West Ham 0 Arsenal 3. The game finishes at 6:25am EDT. The dog gets first dibs today, so it’s a dawn walk for us.
The rain stopped less than 48 hours ago as I wheel the Cervélo out the gate about 7:50am, hoping the roads on my 80km Porcupine Flat-Harcourt North circuit are passable. The sun is out and it’s already warm.
I haven’t done the field test to determine my maximum heart rate, so I’m working on a cadence never below 70, even climbing, and a heart rate around or above 130. The heart rate is always between 130 and 155.
Water still seeps across patches of road and there are washouts—driveways, corners, low places, where loose gravel and soil has washed across the bitumen. Near Muckleford Creek ten metres of bitumen has removed itself into a paddock.

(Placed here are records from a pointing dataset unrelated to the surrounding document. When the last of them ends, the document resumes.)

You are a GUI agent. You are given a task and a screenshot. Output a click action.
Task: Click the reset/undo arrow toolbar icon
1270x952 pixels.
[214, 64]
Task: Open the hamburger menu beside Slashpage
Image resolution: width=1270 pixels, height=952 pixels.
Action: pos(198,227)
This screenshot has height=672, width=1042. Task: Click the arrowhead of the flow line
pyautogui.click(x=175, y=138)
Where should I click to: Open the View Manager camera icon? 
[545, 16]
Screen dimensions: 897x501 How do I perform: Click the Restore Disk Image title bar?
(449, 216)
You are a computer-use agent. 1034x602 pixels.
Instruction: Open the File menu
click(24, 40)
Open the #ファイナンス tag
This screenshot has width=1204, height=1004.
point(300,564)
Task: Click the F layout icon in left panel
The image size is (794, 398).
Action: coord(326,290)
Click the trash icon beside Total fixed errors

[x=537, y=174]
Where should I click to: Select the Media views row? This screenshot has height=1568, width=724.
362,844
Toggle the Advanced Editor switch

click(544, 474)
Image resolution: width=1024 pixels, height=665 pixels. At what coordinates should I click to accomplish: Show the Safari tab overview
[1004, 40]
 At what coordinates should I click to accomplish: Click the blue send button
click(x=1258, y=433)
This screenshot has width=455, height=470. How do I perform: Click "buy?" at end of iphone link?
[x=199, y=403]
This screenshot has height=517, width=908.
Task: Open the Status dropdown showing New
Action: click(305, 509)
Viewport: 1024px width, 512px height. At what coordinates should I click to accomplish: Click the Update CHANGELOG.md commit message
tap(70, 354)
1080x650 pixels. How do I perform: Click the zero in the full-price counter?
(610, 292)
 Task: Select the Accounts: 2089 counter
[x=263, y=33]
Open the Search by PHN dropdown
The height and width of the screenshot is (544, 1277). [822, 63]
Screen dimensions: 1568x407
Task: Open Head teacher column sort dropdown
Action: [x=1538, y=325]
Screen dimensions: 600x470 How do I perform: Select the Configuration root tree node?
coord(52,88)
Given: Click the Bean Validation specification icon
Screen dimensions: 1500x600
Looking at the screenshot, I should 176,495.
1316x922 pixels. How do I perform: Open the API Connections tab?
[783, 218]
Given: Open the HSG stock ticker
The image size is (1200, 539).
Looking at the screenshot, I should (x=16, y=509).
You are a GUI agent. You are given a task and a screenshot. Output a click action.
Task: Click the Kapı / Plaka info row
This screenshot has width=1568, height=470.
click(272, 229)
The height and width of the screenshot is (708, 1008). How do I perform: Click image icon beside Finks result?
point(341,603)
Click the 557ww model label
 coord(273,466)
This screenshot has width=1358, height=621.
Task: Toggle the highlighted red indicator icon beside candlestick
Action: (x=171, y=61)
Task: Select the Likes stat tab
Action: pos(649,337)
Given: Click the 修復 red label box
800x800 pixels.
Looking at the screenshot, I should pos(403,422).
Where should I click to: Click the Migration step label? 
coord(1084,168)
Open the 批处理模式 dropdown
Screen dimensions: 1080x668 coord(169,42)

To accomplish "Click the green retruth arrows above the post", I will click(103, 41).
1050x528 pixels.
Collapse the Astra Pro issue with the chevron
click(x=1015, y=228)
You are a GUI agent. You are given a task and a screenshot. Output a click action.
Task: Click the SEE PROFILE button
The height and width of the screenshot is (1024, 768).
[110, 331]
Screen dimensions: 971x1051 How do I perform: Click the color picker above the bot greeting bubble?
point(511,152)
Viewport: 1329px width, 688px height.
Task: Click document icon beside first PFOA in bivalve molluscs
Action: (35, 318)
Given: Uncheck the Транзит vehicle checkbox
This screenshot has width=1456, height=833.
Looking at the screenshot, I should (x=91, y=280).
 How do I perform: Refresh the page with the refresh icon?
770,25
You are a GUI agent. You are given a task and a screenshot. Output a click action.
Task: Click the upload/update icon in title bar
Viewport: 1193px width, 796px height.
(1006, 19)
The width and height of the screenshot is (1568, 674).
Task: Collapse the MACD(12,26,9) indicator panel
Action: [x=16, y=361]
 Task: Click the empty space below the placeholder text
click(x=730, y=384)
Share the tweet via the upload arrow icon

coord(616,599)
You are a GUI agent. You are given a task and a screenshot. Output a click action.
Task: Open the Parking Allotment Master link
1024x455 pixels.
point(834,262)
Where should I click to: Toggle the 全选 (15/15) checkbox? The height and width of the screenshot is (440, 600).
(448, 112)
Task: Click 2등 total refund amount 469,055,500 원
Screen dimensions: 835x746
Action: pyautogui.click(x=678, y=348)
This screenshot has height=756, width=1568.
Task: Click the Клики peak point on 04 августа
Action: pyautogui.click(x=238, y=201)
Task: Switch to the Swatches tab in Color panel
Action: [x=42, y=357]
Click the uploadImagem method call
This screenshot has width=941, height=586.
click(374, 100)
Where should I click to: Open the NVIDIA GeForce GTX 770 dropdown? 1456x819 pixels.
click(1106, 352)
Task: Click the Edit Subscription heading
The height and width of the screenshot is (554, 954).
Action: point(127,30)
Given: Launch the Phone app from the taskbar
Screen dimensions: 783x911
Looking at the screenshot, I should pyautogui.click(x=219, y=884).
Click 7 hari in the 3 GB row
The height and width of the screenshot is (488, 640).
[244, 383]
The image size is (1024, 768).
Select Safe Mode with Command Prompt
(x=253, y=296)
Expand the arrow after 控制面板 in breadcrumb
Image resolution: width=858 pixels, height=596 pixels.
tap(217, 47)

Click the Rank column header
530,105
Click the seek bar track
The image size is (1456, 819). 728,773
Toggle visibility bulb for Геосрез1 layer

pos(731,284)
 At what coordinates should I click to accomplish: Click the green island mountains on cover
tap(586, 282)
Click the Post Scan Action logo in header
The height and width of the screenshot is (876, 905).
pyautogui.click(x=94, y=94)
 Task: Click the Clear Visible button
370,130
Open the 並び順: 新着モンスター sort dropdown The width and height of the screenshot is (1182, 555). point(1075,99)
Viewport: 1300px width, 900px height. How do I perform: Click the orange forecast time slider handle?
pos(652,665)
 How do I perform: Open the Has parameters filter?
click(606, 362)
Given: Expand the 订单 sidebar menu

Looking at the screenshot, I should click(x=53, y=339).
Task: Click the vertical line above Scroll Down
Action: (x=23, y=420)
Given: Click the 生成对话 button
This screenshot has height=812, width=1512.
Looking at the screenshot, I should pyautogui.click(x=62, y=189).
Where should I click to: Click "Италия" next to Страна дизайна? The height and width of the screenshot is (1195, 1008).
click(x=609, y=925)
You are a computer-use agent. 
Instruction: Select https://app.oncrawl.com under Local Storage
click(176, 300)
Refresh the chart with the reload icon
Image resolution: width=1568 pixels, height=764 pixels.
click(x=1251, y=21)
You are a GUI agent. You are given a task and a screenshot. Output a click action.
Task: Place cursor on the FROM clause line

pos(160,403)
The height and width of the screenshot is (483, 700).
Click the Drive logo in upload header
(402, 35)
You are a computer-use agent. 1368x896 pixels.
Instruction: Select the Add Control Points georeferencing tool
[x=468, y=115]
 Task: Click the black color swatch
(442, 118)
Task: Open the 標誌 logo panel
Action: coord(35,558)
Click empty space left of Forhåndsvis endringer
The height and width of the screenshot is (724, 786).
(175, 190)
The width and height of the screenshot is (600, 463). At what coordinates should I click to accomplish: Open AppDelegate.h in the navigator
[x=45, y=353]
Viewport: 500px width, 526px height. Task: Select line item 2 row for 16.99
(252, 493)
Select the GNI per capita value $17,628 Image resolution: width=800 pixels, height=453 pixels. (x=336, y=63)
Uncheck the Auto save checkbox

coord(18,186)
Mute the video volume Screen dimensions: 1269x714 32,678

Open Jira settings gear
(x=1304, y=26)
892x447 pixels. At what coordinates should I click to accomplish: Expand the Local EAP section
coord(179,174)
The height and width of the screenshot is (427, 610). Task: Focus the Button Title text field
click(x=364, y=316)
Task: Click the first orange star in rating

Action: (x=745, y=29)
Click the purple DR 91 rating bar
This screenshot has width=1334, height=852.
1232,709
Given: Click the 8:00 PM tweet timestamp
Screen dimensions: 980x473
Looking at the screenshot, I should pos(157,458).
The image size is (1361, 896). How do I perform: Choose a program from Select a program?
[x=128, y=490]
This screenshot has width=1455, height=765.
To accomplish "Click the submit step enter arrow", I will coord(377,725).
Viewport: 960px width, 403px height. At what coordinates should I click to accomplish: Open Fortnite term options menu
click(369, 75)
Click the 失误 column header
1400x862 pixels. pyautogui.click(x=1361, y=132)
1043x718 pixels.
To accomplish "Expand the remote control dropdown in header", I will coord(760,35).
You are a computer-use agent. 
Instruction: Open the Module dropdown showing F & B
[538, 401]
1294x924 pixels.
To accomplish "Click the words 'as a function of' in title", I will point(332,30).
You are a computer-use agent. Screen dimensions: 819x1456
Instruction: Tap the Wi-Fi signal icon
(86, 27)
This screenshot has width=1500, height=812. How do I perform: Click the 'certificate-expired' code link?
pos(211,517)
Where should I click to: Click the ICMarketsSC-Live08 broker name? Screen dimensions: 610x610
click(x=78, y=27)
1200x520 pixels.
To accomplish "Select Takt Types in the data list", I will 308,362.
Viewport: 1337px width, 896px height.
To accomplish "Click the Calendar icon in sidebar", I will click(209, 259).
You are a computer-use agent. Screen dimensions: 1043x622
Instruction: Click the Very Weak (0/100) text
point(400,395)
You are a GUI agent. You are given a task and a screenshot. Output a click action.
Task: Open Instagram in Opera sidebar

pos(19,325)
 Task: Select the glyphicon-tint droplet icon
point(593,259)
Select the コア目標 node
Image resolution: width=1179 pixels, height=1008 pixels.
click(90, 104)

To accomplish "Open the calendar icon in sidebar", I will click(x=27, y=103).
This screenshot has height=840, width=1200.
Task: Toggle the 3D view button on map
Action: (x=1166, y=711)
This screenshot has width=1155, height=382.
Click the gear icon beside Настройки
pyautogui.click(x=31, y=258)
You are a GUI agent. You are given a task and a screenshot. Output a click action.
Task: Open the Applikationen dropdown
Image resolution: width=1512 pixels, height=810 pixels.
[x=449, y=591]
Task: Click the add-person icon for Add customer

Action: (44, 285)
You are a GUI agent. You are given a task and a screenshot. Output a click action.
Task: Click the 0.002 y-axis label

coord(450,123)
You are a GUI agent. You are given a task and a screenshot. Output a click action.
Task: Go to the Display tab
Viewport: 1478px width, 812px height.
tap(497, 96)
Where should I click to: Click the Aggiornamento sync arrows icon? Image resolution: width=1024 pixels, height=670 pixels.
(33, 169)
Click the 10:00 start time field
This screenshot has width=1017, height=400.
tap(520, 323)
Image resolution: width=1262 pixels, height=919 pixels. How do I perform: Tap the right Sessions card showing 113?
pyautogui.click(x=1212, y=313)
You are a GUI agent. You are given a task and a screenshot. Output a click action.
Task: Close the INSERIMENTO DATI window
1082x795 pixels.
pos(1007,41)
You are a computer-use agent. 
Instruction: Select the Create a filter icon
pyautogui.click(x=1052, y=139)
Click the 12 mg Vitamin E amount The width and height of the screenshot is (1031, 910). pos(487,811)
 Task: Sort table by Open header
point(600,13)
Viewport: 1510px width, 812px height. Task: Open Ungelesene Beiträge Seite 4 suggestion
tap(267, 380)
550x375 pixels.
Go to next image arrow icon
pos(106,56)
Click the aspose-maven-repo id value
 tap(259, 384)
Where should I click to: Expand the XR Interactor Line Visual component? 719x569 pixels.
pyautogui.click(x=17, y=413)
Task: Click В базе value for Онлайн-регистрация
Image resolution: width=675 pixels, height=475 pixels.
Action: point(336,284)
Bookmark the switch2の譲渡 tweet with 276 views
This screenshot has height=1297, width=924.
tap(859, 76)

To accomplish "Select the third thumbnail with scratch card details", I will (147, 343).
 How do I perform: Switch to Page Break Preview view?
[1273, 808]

The greatest damage is to trees. I pass scores of them, quietly lying on their sides as though having a nap. High winds tear off branches and leave the roads littered with leaves and twigs. There was no wind; there is no debris. These trees, their roots loosened by the run-off, simply keeled over under the weight of water in their foliage.
At Porcupine Flat I turn hard left into Fogartys Gap Road. A col is a gap or pass: this is the Col du Fogarty. At 419m it’s a doddle. But after a stop at 56kms to eat a nut bar and check out the overflow at Barkers Creek Reservoir, nothing is a doddle. My legs just don’t want to turn any more.
I flog myself up to the gap at Harcourt North (the Col du Harcourt Nord) but the legs still don’t respond. I flog myself up Laudens Hill coming back into Bendigo and remember my old training principle: always finish strong. So I work hard along Retreat Road. For me there is no retreat. The ride is 82.57kms at 25.9kph.
I think I’m making slow improvement. Tomorrow the field test.